Studies indicate the test results will range from telling a woman she has less than half the average lifetime risk for breast cancer to as much as four times the average risk, which the estimates at 12 percent, Stefánsson said.

"The question is, 'What can you do as a woman if you undergo this test and you turn out to be in the category of highest risk?' " Stefánsson said. "There are several things you can do."

For example, the American Cancer Society recommends women whose risk is 20 percent or more should receive annual MRI screenings in addition to mammograms, he said. Because the test predicts which women are more likely to develop breast cancer fueled by the hormone estrogen if they do develop cancer, the results could also encourage them to take drugs, such as , that block estrogen. Such women may also be more motivated to make positive lifestyle changes, Stefánsson and others said.

Fear of the unknown
"A lot of women are afraid of breast cancer. They just don't know what their risk is," said Kay Wissmann of the Breast Cancer Network of Strength, a Chicago-based advocacy group. "For those women who choose it, this test could provide information that could potentially help women make better decisions. It could empower them."

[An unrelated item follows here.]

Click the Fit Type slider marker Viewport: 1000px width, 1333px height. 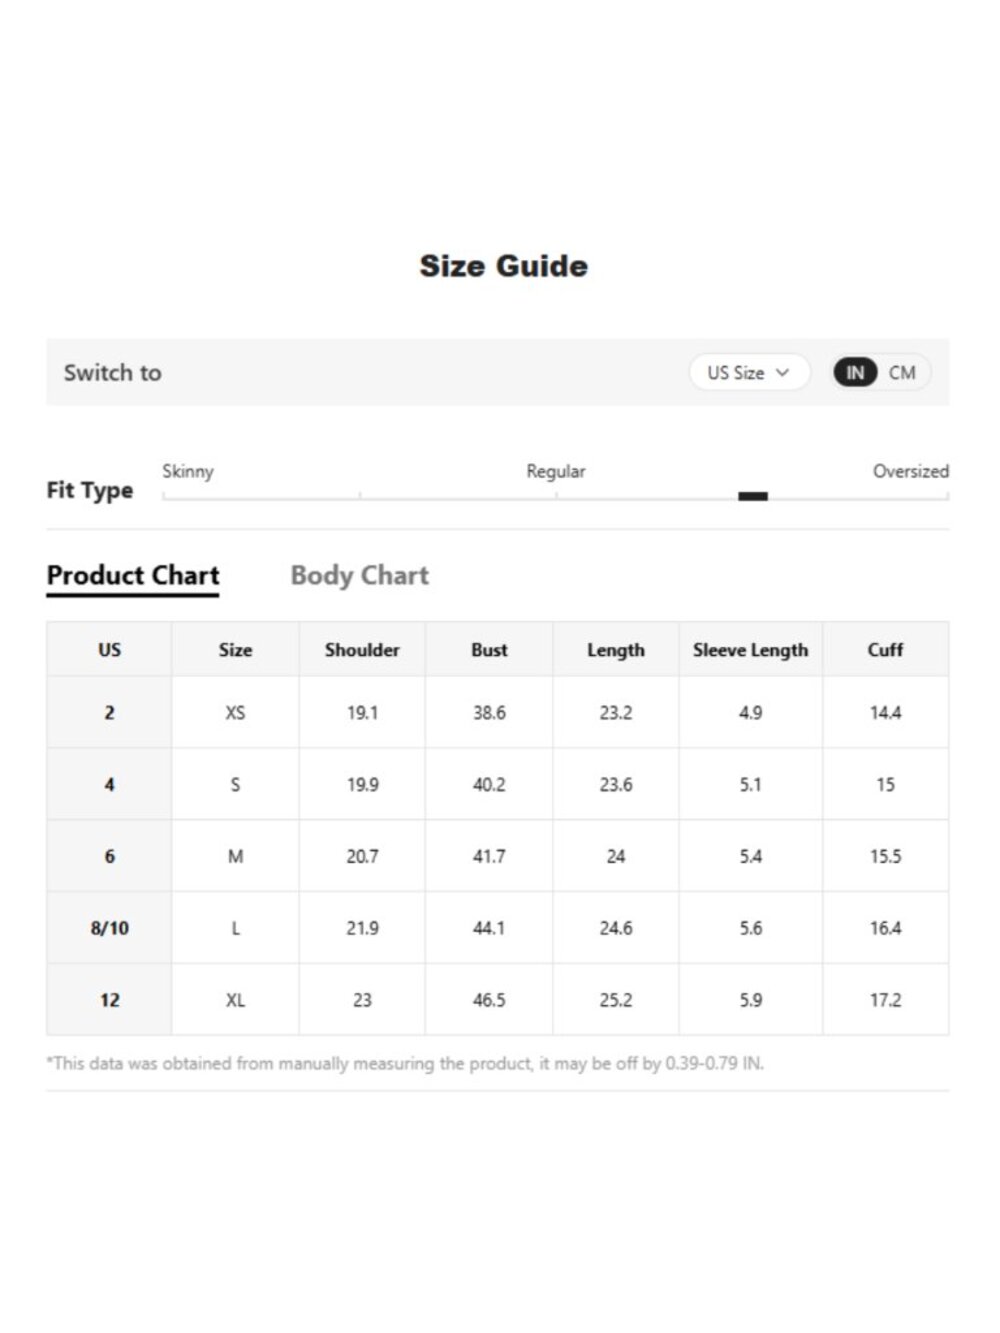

Because the underlying research has primarily involved women of European descent, it remains unclear how accurate it would be for women of other backgrounds. The company is studying that, Stefánsson said.

King and others, however, questioned whether the markers used in the test have been definitively linked to an increased risk for breast cancer.

"The idea of introducing into medical practical a test whose predictive value is completely unvetted biologically is frightening," she said.

The test should be subjected to much more testing before being made widely available, Winer agreed. In addition to validating its predictive value, studies need to be done to determine whether women whose risk is elevated would benefit from additional screening or drugs such as tamoxifen.

"Women told on the basis of this test that they have a lower-than-average risk may feel they don't have to worry about breast cancer and can forgo standard screening tests. We don't know that's the case," Winer said. "For the women who find out they are at increased risk, I am worried there may be a great deal of misinterpretation and potentially unnecessary alarm."

Debbie Saslow of the American Cancer Society said, "Women should know this test is not recommended by any organization."

But Stefánsson dismissed such criticism, arguing that the test had been validated by studies conducted by the company and others involving nearly 100,000 breast cancer patients and healthy volunteers from many countries.

"This has been better clinically validated than any test than I know," Stefánsson said. "We have extraordinarily good statisticians who have probably the best track record in human genetics today."